When is a dog not a dog?

Human visual perception is a funny thing. You can be absolutely certain that you see a particular thing, and unless  you look a little further you may never know how wrong you were.

On a recent walk with Zeke, I saw this.

Look into the woods

Look into the woods

Does that dark object slightly above mid-picture look like anything to you? For a few seconds I was convinced it was a dog sitting on its haunches. I couldn’t tell what kind it was, but I thought either a German shepherd or a doberman. Once my mind had made that identification, that’s what it looked like. I began to fill in details and the longer I looked, the more it looked like a dog.

Then I asked myself why a dog would be sitting out in the woods like that, calmly watching us approach, without a motion. So I went closer.

A log is not a dog

A log is not a dog

Up close it doesn’t look much like a dog.

Why would I have identified this as a dog? From a distance this object had the rough outline of a sitting dog.
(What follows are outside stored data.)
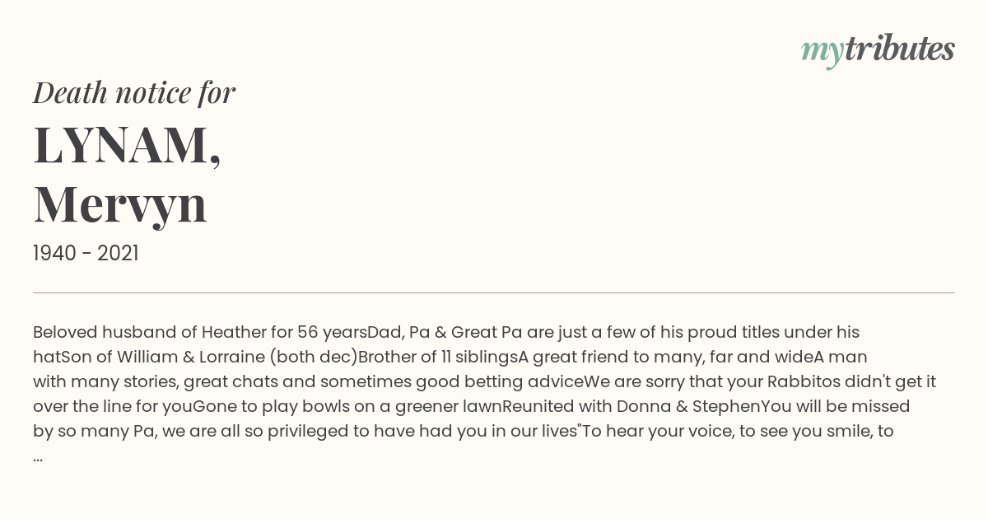Select the death year 2021
Image resolution: width=988 pixels, height=519 pixels.
(x=118, y=254)
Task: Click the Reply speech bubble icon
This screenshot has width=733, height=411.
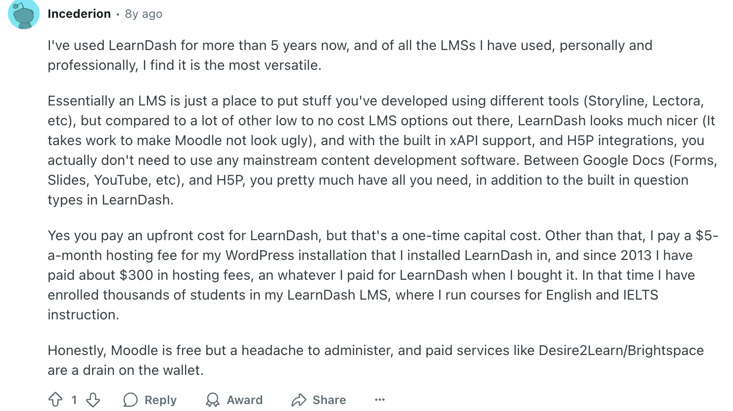Action: pos(131,400)
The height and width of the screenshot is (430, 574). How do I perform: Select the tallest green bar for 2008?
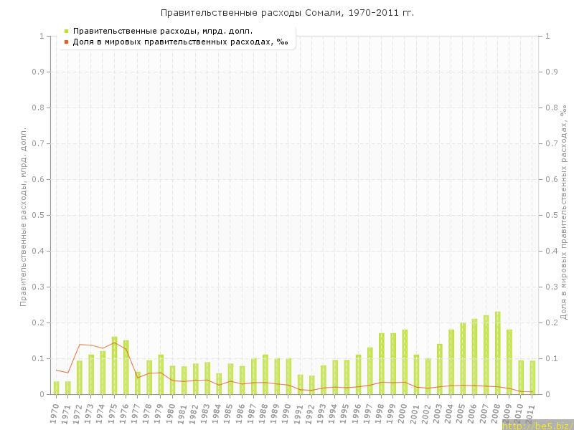click(498, 353)
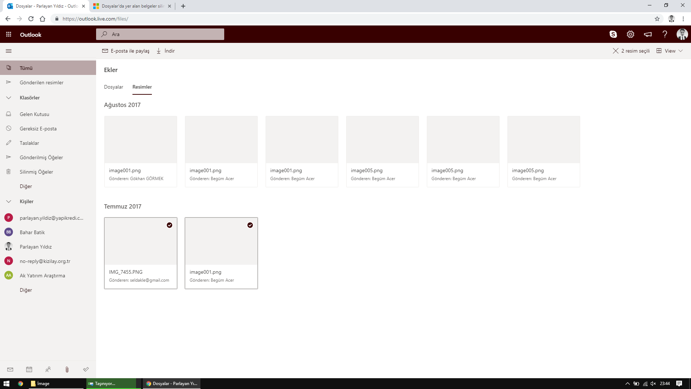Click the Ara search field
This screenshot has height=389, width=691.
[x=160, y=34]
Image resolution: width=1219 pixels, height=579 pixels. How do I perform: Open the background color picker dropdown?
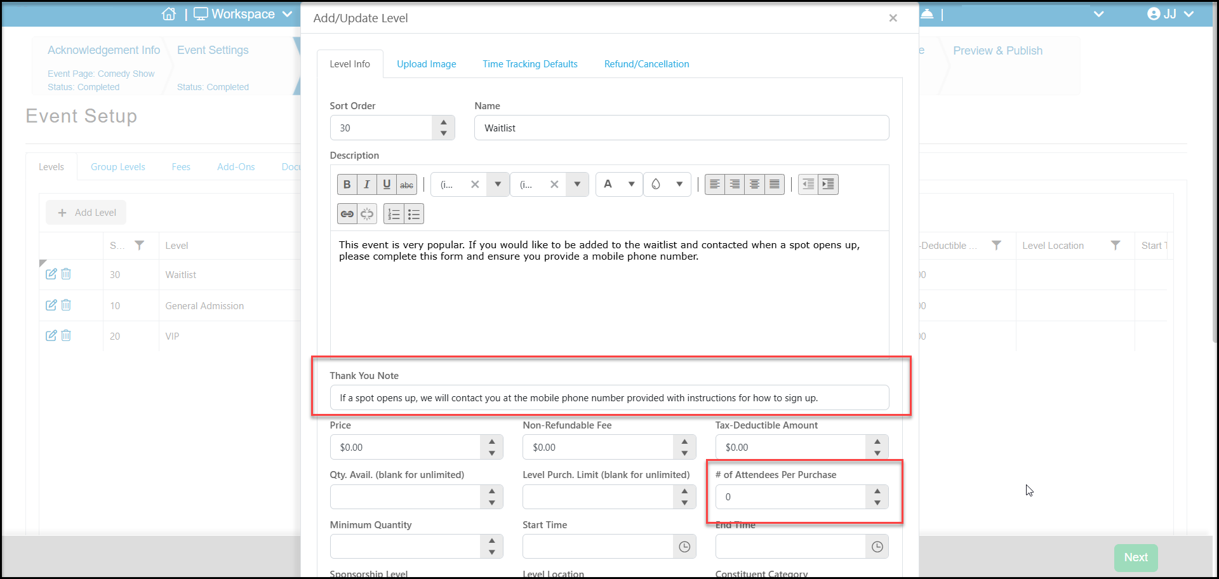[x=667, y=184]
Even the coloring suggested a dog, although part of what I saw as coloring was actually the leaves behind it, seen through the gap between its “legs” and its “body.” It was considerably larger than a dog, but at that distance, the scale was not immediately obvious. Also, abandoned dogs are far from rare on our rural mountaintop. And, probably most important, my wife and I have been discussing the possibility of getting another doberman. So, wishful thinking?

Would you have seen a dog, or something else?

 

2 thoughts on “When is a dog not a dog?

  1. The first response I had to my own questioning about why it would just sit there was to feel a little quiver of uncertainty. I love dogs and feel pretty confident around them, but a big dog acting strange is unsettling.